В июле 1937 года в Мюнхене открылась выставка «Дегенеративное искусство», на которой Гитлер лично выступил с обличительной речью. Тем самым национал-социализм поставил жирную точку в спорах об искусстве. На выставке были представлены 730 произведений работы 112 художников, каждая из которых, по мнению нацистов, являлась примером «проявления безумия, нахальства, творческой беспомощности и общего вырождения».
Затем выставка «дегенеративного искусства» отправилась в турне по стране. В общей сложности ее посетили свыше двух миллионов человек – был установлен, можно сказать, мировой рекорд посещаемости для художественной выставки. Представлены на ней были только работы немецких художников. Летом 1937 года по немецким музеям прокатилось две волны конфискаций, в результате которых со стен исчезли почти все произведения современного национального искусства. Всего из музейных фондов было изъято почти 16 000 картин и графических работ. Больше всех досталось Нольде.
Мунк тоже попал под горячую руку. В экспозицию «дегенеративного искусства», предназначенную только для немецких художников, его работы не включили. Их просто потихоньку упаковали и сложили на складе вместе с другими картинами зарубежных мастеров, которые надеялись продать за твердую валюту.
Что же касается картин, не подлежащих продаже – а таких набралось свыше пяти тысяч, – то о них режим позаботился весьма красноречиво. Картины подвергли публичному сожжению на площади перед главной пожарной станцией Берлина.
Трудно сказать, на основании каких художественных критериев произведения Мунка теперь причисляли не к «нордическим», а к «радикальным», но это повлекло за собой изъятие его картин из музейных фондов.
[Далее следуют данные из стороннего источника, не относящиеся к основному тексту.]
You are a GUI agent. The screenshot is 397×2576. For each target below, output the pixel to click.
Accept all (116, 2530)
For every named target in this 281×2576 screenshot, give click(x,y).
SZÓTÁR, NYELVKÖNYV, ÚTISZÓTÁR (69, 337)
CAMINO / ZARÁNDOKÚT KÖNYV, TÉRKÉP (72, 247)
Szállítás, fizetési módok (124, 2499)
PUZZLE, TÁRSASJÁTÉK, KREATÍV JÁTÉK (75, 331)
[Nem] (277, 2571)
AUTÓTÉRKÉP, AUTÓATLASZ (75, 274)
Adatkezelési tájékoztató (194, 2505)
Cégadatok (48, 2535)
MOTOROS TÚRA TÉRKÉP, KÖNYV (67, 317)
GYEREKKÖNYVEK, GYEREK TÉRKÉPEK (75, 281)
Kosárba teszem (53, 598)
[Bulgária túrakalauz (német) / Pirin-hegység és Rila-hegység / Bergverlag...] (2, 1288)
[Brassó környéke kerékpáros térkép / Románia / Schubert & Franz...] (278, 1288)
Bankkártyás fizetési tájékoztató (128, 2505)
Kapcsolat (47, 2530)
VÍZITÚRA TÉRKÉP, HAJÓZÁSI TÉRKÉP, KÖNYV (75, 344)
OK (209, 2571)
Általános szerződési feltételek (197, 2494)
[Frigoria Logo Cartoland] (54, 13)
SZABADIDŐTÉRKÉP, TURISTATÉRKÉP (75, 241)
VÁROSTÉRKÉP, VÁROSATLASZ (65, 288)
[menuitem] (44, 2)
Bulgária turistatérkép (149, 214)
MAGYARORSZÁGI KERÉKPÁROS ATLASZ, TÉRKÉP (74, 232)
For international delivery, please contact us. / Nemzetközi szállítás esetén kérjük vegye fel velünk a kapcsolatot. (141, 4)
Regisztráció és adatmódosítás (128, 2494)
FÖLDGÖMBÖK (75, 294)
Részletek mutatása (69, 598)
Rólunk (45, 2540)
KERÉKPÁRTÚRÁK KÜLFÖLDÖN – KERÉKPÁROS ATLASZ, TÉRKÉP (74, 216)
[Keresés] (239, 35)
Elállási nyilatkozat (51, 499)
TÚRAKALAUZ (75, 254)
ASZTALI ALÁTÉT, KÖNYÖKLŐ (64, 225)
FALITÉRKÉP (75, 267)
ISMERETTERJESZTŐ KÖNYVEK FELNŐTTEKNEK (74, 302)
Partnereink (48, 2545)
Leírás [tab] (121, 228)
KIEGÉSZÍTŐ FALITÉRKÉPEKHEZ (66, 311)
Во время охоты на ведьм трудно ожидать от людей разумного объяснения своих поступков.
Бывало, что система давала сбои – например, в свое время музей в Галле приобрел у обанкротившегося Макса Линде один из портретов, который не тронули во время конфискации. Когда музей Любека обратился в Имперскую культурную палату с просьбой вернуть некоторые из своих картин, даже тамошним чиновникам пришлось признать случай Мунка «пограничным». С формальной точки зрения конфискация должна была затронуть только «декадентское немецкое искусство начиная с 1910 года», в то время как, скажем, портрет четырех сыновей доктора Линде был написан норвежцем, к тому же аж в 1903 году.
Скорее всего, в той истерической атмосфере, что царила вокруг «дегенеративного искусства» и подогревалась в том числе и самим Гитлером, ответственные за практическое проведение конфискации попросту опасались, что их усердие может показаться недостаточным. То же самое можно сказать и о верхушке партии. В то время между Геббельсом и «уполномоченным фюрера по наблюдению за духовным и мировоззренческим воспитанием» Альфредом Розенбергом шла борьба за власть, и в этих условиях не оставалось места для каких-то нюансов или оценки «нордического своеобразия» Мунка.